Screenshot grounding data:
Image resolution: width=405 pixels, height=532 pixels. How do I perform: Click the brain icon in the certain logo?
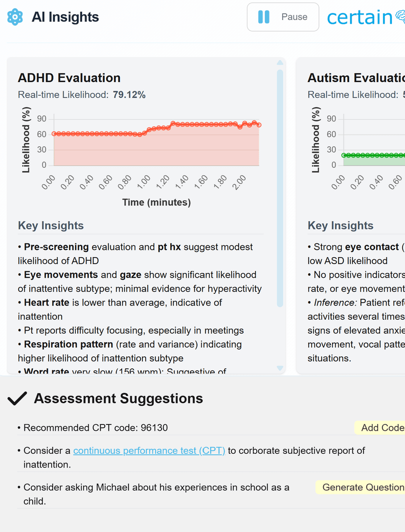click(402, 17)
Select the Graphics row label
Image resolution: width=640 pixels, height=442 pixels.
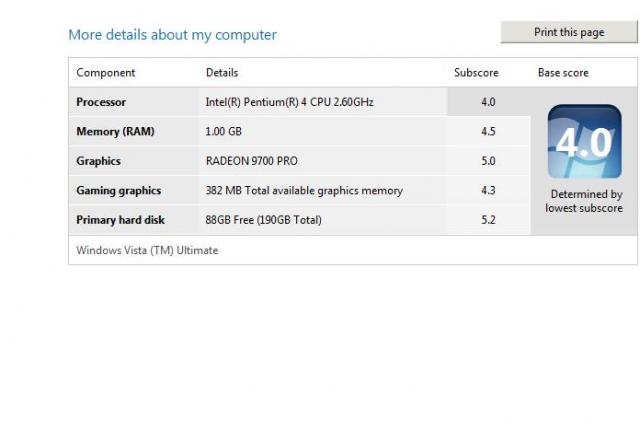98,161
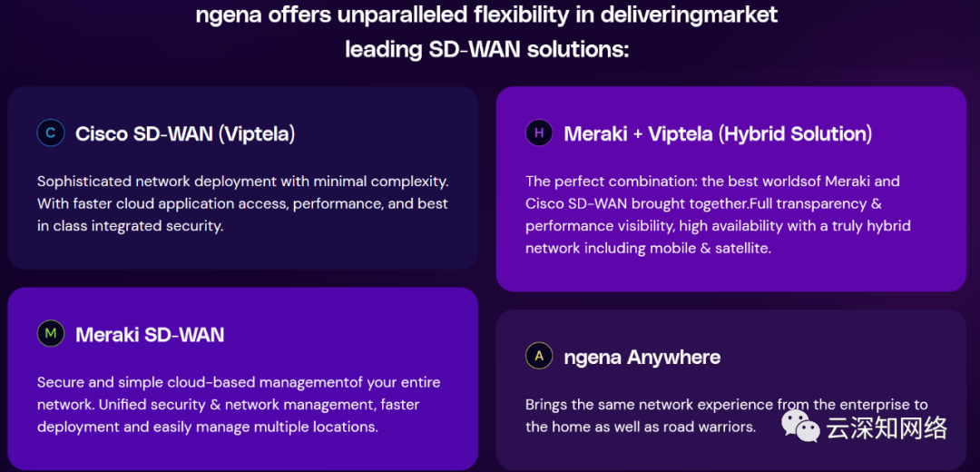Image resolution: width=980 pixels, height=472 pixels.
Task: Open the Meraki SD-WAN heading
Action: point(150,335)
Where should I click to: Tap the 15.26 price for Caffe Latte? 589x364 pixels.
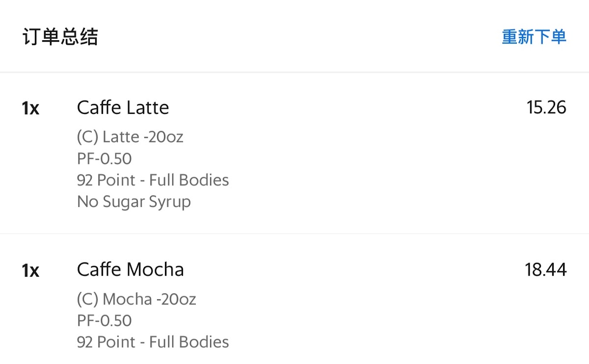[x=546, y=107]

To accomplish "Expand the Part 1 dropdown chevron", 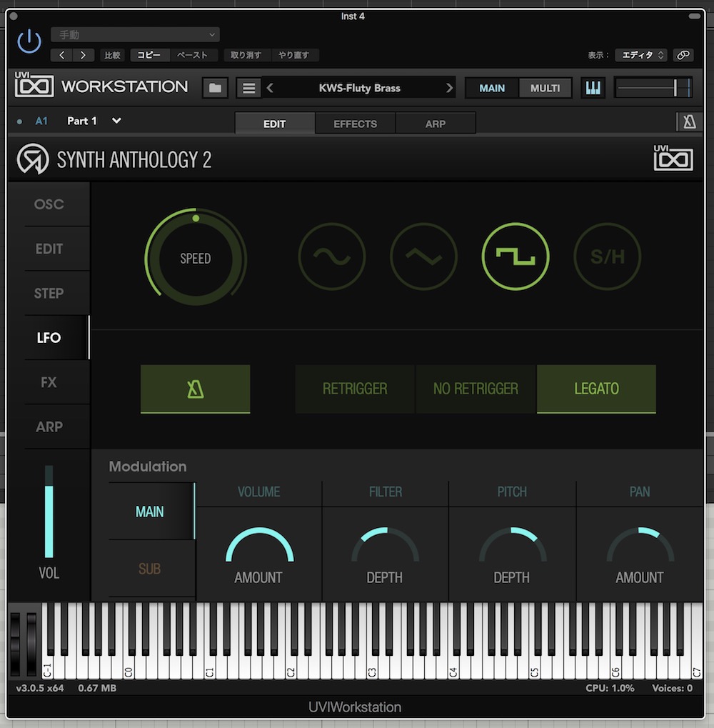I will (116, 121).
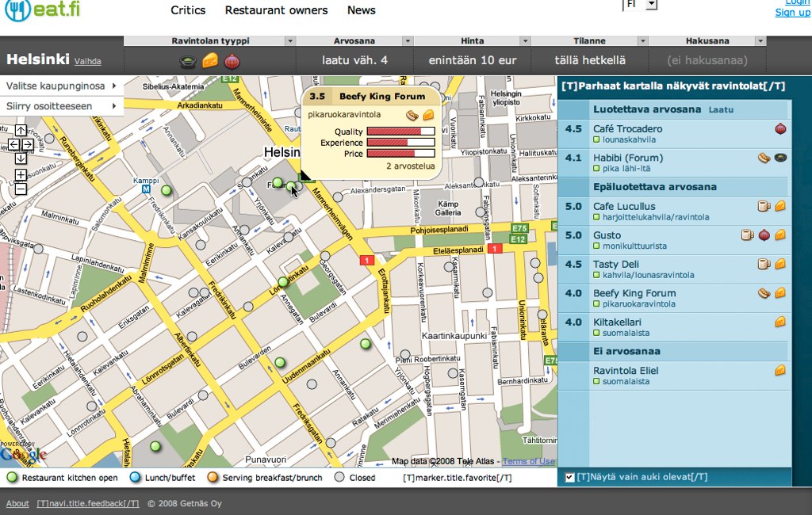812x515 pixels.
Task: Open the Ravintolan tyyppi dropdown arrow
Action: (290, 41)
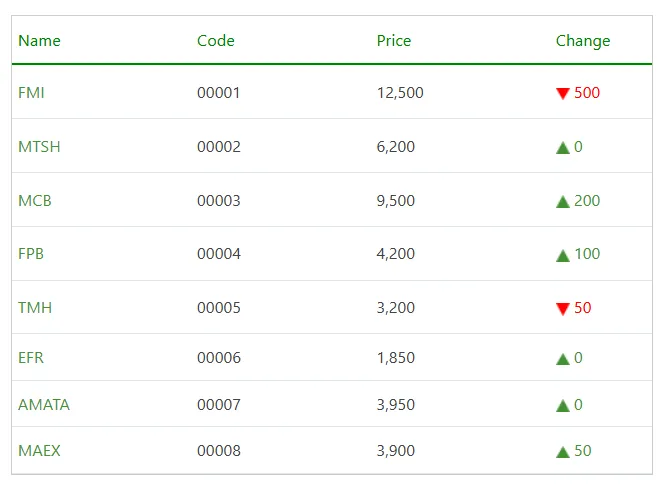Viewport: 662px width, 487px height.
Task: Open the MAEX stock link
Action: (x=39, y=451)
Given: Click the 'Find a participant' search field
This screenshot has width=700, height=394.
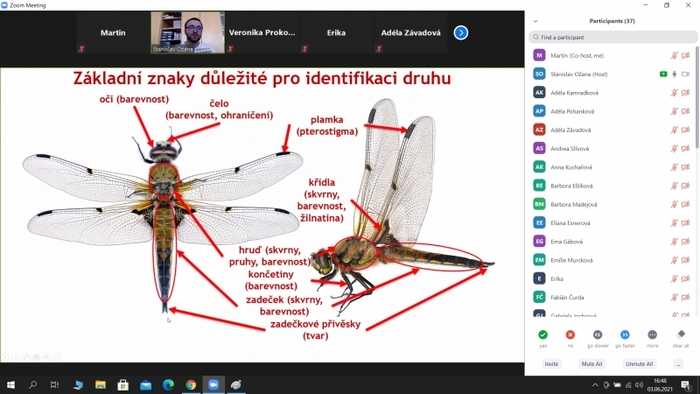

#### DESCRIPTION OF THE TASK:
When the line containing "Given: Click the" has been located, retype it and each line after it through the end of the records, excluding the pictures and adding nothing else.

#### EXPECTED ANSWER:
Given: Click the 'Find a participant' search field
This screenshot has width=700, height=394.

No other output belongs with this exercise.